▸ CONSEGNA
Trascrivi fedelmente la parte del brano sulla negligenza politica di fronte ai disastri compresa tra «Lo storico britannico» e «non arriva mai.», estremi inclusi.

──────── BRANO DI LETTURA

Lo storico britannico individua cinque motivi di negligenza politica nella preparazione ai disastri e nell’attenuazione della loro gravità: incapacità di imparare dalla storia; mancanza di immaginazione; tendenza a combattere soltanto la guerra o la crisi più recente; sottovalutazione della minaccia; procrastinazione, o attesa di una certezza che non arriva mai.
È quello che Henry Kissinger, uno dei maestri di Ferguson, definisce «il problema della congettura»: prevenire il rischio di catastrofi comporta, per i leader politici, molto costi e poche prospettive di lode, perché se la catastrofe viene evitata, nessuno ci fa caso e nessuno ne rende merito al leader previdente; a cui invece si fa carico, eccome, dei costi e dei fastidi delle misure di prevenzione. Perciò la strategia più conveniente per un politico sembra spesso essere: «Lasciamo correre gli eventi e speriamo che vada tutto bene, poi se invece va male urliamo che c’è un’emergenza e servono misure straordinarie». Se questo è vero, la storia non è magistra vitae: anche quando impartisce moniti chiari, le sue lezioni vengono facilmente lasciare cadere, perché applicarle sarebbe costoso, complicato e politicamente non remunerativo; anche di fronte alla prossima grave crisi, sanitaria o di altro tipo, ci faremo trovare impreparati come di fronte al coronavirus.
Ma sarebbe un grave errore secondo Ferguson, puntare il dito solo contro i leader politici imprevidenti o poco coraggiosi nel fare le cose necessarie: i loro popoli non sono affatto da assolvere, perché il problema sta proprio nel nesso fra i leader e l’opinione pubblica, un’opinione pubblica troppo spesso colpevole di non capire, o peggio ancora di non voler capire, quel che va fatto. La maggior parte delle persone non lo capisce prima che la catastrofe arrivi, e una consistente minoranza si rifiuta di capirlo anche dopo. «L’ascesa di Internet – constata Ferguson – ha aumentato la diffusione di informazioni false e fuorvianti, tanto che si potrebbe parlare di una duplice epidemia: una causata da un virus biologico e un’altra scatenata da ancora falsità virali».

────────────────
──────── RECORD ESTRATTI

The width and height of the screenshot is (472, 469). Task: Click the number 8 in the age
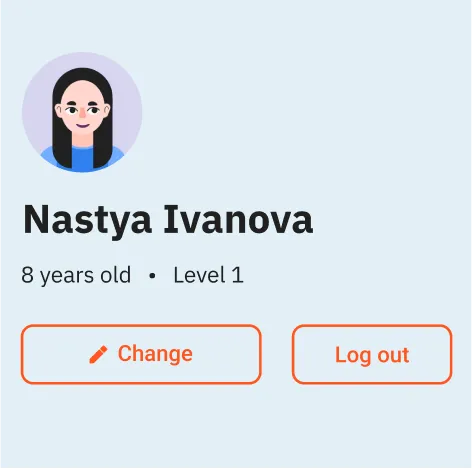point(27,275)
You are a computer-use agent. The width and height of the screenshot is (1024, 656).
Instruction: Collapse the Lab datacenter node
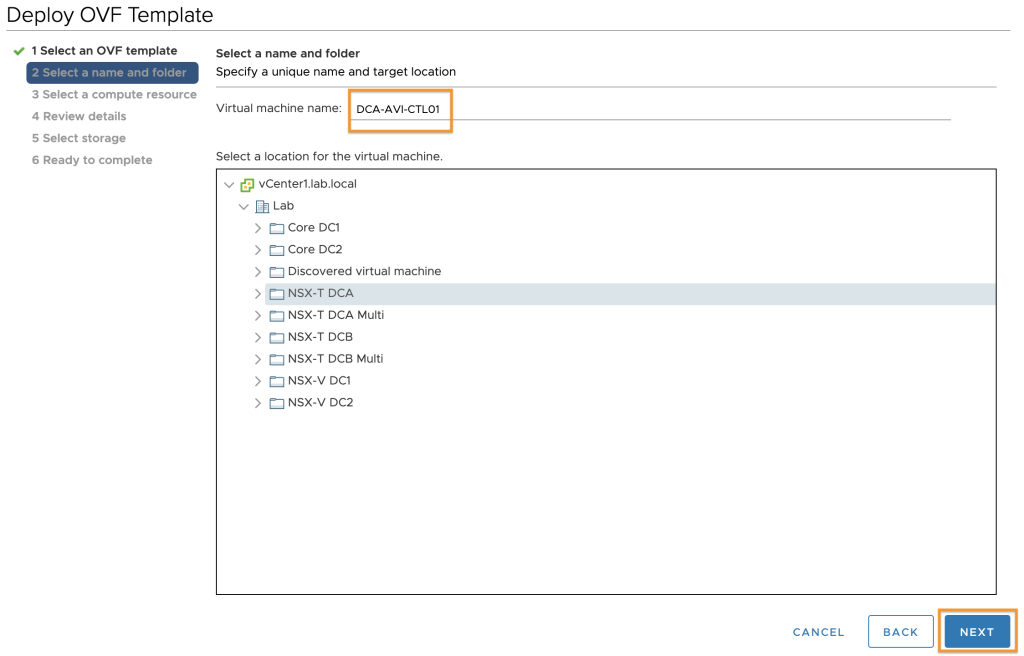point(244,206)
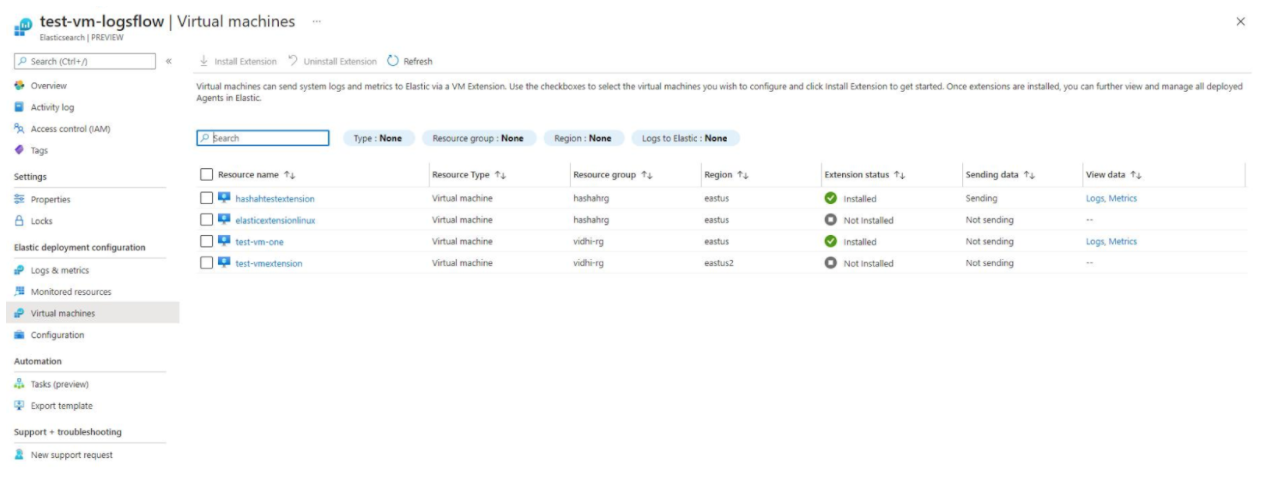Collapse the sidebar with the double chevron

[168, 62]
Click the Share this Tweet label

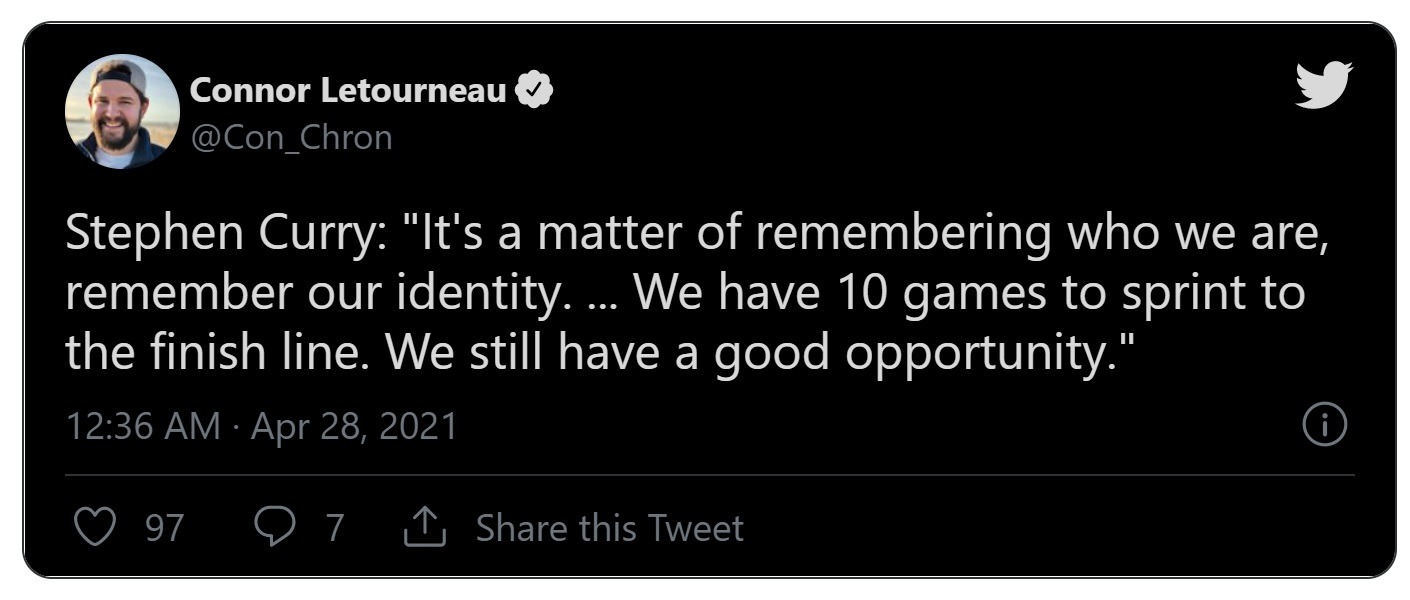pos(609,527)
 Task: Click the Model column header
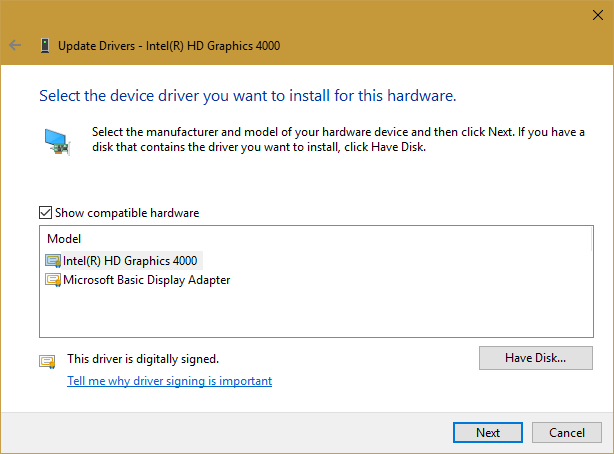click(x=64, y=239)
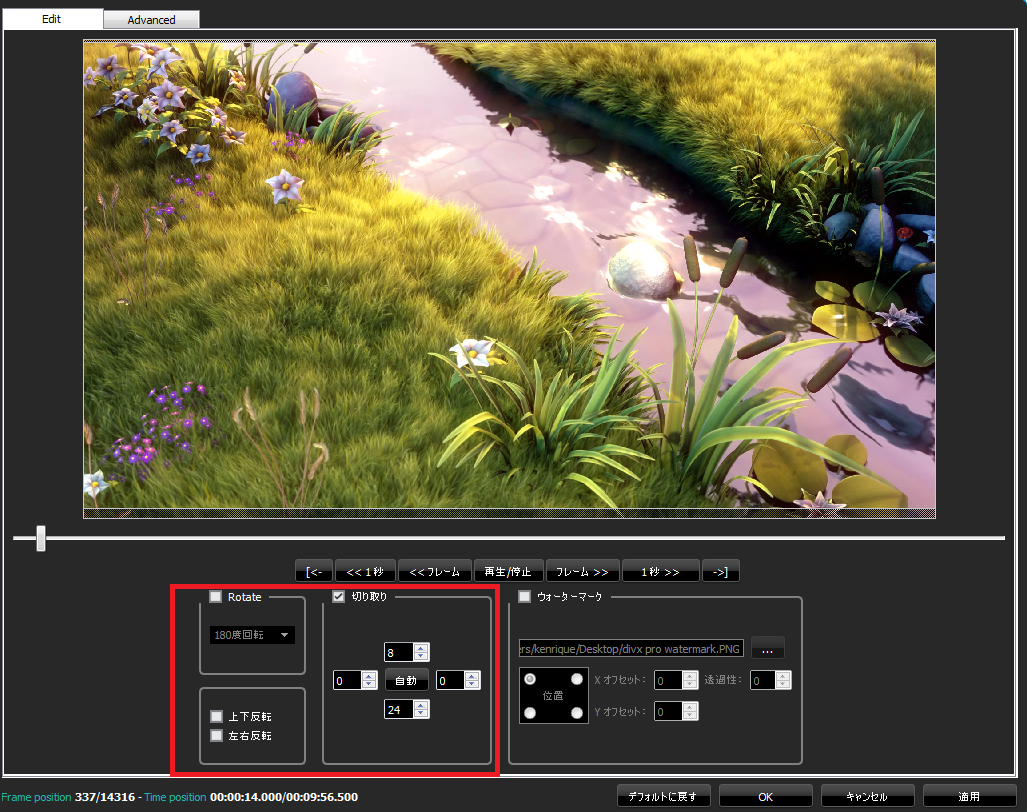The height and width of the screenshot is (812, 1027).
Task: Enable the Rotate checkbox
Action: [215, 597]
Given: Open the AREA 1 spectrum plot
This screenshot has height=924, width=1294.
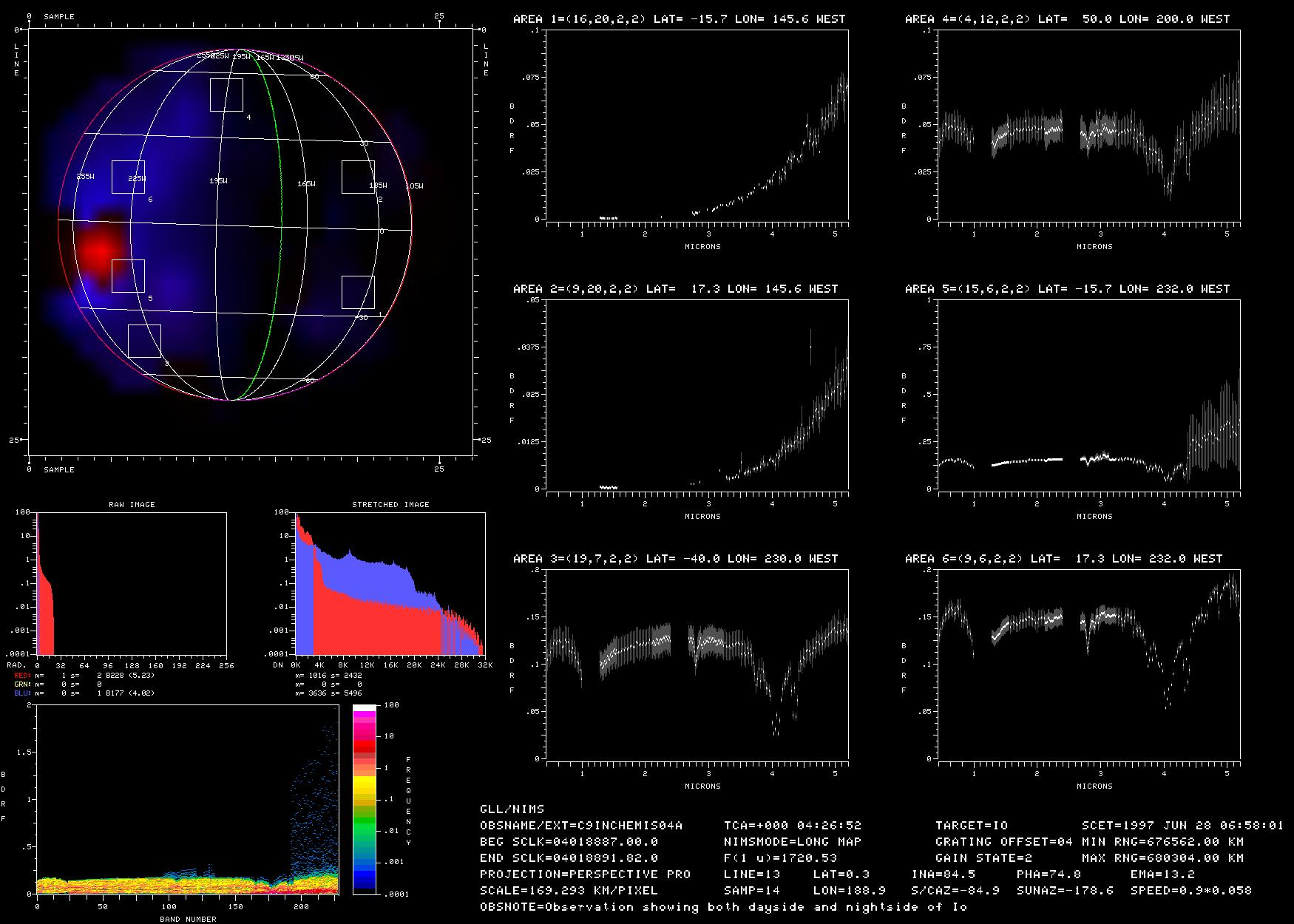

────────────────

▸ ESITO DEL COMPITO
Lo storico britannico individua cinque motivi di negligenza politica nella preparazione ai disastri e nell’attenuazione della loro gravità: incapacità di imparare dalla storia; mancanza di immaginazione; tendenza a combattere soltanto la guerra o la crisi più recente; sottovalutazione della minaccia; procrastinazione, o attesa di una certezza che non arriva mai.